Eculizumab is an effective treatment for
paroxysmal nocturnal hemoglobinuria (PNH). However, considering the risk of life-threatening
meningococcal disease, life-long duration and costs, there are strict criteria for initiation of
therapy. To evaluate the application and real-world effectiveness of
eculizumab in the Netherlands, a multicenter retrospective cohort study was conducted: indications and treatment outcomes were collected for 105 Dutch PNH patients. In all patients,
eculizumab was initiated conforming to indications as formulated in the Dutch PNH guideline. According to recently published response criteria, 23.4% of the patients had reached a complete hematological response, 53.2% a good or partial response, and 23.4% a minor response after 12 months of
therapy.
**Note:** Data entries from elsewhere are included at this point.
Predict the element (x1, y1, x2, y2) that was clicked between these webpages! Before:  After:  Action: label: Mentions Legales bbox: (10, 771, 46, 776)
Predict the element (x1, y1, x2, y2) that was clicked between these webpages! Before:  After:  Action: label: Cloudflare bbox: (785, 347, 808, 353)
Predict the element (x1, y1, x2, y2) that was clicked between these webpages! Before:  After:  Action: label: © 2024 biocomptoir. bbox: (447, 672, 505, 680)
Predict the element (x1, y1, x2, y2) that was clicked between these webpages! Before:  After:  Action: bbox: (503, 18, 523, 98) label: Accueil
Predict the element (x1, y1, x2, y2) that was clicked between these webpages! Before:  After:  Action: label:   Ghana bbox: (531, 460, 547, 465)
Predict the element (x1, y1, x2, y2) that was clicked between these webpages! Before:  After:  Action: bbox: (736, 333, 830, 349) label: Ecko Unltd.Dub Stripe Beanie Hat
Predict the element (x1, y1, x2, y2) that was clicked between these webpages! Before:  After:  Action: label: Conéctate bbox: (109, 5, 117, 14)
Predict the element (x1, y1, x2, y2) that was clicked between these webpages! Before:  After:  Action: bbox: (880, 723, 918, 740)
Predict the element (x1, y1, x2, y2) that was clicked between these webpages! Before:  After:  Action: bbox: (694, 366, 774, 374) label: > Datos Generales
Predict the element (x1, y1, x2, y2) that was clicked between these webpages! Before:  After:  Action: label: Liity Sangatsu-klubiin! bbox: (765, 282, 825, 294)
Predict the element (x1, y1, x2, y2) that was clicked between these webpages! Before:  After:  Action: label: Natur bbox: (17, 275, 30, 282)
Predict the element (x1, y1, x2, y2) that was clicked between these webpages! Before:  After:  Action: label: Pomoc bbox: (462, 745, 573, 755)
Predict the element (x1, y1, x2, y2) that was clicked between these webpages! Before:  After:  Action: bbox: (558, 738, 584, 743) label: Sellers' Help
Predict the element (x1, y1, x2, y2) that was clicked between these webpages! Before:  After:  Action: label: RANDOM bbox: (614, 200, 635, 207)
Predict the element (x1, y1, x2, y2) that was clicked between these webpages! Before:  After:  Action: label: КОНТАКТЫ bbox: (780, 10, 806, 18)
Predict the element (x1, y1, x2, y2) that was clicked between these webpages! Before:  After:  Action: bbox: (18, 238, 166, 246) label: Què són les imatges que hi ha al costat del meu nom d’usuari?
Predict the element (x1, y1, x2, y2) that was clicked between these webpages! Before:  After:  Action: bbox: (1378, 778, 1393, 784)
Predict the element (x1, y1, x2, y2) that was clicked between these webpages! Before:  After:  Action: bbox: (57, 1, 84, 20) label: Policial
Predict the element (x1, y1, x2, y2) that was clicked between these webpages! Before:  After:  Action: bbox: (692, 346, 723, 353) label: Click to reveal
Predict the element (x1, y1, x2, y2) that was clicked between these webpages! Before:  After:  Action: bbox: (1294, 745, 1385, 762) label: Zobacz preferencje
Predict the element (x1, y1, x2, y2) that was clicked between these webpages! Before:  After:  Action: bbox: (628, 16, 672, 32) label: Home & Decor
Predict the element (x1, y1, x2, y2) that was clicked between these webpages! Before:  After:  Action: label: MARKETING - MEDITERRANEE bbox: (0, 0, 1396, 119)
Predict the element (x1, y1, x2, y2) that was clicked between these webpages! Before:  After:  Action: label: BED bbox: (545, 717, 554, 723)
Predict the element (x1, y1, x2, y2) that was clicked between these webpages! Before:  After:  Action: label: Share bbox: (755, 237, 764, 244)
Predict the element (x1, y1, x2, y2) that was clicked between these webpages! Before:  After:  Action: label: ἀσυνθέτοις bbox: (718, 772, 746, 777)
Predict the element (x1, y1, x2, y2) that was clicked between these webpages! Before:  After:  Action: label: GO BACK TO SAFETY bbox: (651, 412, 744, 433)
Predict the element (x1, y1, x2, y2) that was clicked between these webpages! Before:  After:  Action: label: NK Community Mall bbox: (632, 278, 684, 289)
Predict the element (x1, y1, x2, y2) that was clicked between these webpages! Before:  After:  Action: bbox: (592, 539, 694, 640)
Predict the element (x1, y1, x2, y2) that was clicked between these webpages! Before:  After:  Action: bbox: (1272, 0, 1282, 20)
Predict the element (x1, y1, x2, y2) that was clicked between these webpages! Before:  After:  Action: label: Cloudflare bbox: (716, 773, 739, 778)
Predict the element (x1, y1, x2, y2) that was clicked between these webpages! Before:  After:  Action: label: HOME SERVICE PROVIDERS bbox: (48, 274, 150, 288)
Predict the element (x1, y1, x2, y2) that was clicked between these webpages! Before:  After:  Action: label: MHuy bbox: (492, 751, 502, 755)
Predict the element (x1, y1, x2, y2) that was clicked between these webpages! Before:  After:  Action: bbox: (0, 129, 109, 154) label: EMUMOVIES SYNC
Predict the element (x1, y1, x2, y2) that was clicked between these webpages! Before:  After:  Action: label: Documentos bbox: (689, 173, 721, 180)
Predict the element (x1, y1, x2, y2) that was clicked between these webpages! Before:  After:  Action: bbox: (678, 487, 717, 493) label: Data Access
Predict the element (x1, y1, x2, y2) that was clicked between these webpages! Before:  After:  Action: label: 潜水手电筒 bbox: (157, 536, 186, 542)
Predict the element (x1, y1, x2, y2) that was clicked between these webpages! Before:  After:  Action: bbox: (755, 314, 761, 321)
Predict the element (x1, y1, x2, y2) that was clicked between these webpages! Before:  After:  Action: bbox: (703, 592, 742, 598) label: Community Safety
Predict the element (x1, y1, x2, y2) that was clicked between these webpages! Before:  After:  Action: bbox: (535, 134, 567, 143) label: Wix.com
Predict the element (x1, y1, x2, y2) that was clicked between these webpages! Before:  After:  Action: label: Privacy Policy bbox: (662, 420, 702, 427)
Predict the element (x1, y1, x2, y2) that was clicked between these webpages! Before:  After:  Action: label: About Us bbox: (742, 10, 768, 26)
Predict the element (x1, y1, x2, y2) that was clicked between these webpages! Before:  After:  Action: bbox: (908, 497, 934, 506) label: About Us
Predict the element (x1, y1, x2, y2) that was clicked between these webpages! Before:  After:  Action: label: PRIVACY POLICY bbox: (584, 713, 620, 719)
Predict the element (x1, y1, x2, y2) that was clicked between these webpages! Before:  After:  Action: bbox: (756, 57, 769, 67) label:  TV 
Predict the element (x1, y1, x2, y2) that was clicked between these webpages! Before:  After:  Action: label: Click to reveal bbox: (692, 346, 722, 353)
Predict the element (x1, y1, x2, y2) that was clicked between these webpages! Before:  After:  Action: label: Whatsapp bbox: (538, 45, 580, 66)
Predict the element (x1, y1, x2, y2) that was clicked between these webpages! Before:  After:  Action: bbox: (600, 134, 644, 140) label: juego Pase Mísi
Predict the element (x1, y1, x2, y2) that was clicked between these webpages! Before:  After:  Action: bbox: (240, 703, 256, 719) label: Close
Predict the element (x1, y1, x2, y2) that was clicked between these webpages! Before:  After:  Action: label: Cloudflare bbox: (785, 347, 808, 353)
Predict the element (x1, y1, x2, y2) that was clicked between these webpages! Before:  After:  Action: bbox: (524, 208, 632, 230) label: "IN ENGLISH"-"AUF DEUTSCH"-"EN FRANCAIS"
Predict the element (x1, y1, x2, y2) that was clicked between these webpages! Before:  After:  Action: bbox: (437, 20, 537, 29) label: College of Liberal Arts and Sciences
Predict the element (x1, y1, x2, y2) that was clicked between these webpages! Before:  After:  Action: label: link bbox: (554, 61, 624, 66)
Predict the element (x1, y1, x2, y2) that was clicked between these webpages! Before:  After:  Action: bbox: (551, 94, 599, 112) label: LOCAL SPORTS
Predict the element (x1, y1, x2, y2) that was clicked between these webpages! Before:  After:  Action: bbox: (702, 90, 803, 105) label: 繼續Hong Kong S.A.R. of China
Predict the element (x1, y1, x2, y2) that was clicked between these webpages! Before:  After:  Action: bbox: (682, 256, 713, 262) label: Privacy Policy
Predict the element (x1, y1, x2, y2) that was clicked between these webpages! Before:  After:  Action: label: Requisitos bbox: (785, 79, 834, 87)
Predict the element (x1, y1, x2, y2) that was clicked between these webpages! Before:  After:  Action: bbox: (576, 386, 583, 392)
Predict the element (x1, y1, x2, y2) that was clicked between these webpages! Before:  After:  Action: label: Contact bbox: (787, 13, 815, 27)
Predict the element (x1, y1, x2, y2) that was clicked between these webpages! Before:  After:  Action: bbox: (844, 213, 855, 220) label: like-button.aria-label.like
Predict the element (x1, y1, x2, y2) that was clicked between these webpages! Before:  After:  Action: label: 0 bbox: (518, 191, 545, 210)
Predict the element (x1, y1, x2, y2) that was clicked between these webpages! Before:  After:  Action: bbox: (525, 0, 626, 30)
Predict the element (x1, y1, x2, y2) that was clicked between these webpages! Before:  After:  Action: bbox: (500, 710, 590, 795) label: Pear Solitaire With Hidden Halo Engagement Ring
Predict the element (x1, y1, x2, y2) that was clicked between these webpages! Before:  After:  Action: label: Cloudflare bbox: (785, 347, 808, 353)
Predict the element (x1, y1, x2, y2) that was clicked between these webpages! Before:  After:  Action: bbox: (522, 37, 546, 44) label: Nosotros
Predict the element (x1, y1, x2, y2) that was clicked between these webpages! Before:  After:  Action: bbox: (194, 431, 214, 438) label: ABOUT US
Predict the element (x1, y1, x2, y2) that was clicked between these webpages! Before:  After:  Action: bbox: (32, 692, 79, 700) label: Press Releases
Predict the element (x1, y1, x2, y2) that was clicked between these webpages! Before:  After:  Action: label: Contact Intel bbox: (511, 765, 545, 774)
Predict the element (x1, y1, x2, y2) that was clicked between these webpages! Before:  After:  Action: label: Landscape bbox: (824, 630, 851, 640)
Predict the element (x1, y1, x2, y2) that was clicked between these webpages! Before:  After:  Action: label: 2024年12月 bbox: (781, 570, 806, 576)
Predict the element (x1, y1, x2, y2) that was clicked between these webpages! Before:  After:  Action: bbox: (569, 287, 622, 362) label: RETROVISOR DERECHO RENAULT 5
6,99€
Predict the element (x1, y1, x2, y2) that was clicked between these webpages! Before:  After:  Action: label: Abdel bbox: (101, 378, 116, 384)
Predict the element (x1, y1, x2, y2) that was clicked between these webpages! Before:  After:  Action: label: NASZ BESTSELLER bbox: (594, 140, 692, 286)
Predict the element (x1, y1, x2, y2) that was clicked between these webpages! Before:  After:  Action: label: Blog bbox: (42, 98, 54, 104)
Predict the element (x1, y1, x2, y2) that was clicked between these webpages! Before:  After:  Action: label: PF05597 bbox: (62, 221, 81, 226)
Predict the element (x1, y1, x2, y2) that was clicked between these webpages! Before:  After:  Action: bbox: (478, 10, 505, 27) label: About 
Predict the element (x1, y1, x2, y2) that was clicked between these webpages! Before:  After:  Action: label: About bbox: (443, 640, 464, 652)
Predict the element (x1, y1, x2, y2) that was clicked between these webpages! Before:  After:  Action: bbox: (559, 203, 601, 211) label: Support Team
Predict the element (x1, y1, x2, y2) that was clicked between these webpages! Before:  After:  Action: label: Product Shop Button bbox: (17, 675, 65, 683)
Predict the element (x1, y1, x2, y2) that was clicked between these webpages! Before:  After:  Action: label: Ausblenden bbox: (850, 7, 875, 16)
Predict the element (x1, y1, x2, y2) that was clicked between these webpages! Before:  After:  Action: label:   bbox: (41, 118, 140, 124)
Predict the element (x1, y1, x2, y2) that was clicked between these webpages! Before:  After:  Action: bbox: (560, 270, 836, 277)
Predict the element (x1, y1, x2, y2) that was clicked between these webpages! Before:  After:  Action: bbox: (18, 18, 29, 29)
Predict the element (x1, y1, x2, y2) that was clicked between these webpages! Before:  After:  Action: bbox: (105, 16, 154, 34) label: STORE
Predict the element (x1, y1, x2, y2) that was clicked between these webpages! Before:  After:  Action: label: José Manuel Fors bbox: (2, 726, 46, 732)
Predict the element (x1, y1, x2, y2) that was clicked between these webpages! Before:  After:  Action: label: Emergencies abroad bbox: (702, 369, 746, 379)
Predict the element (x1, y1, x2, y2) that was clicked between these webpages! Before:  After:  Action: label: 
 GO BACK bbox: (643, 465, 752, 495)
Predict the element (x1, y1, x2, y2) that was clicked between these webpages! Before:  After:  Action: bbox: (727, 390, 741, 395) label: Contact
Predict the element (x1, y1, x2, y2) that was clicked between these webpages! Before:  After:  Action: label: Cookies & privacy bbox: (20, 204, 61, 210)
In the majority of patients the response remained stable during long-term follow-up. The degree and relevance of
extravascular hemolysis significantly differed between response groups (p = 0.002). Improvements of EORTC-QLQc30 and FACIT-
fatigue scores were observed, however patients reported lower scores than the general population. A detailed evaluation of 18 pregnancies during
eculizumab showed no maternal or
fetal deaths, and no thromboembolic events during pregnancy. This study demonstrates that the majority of patients benefit from
eculizumab when adhering to the indications as formulated in the Dutch PNH guideline. However, novel
therapies are needed to further improve real-world outcomes, such as hematological responses and quality of life.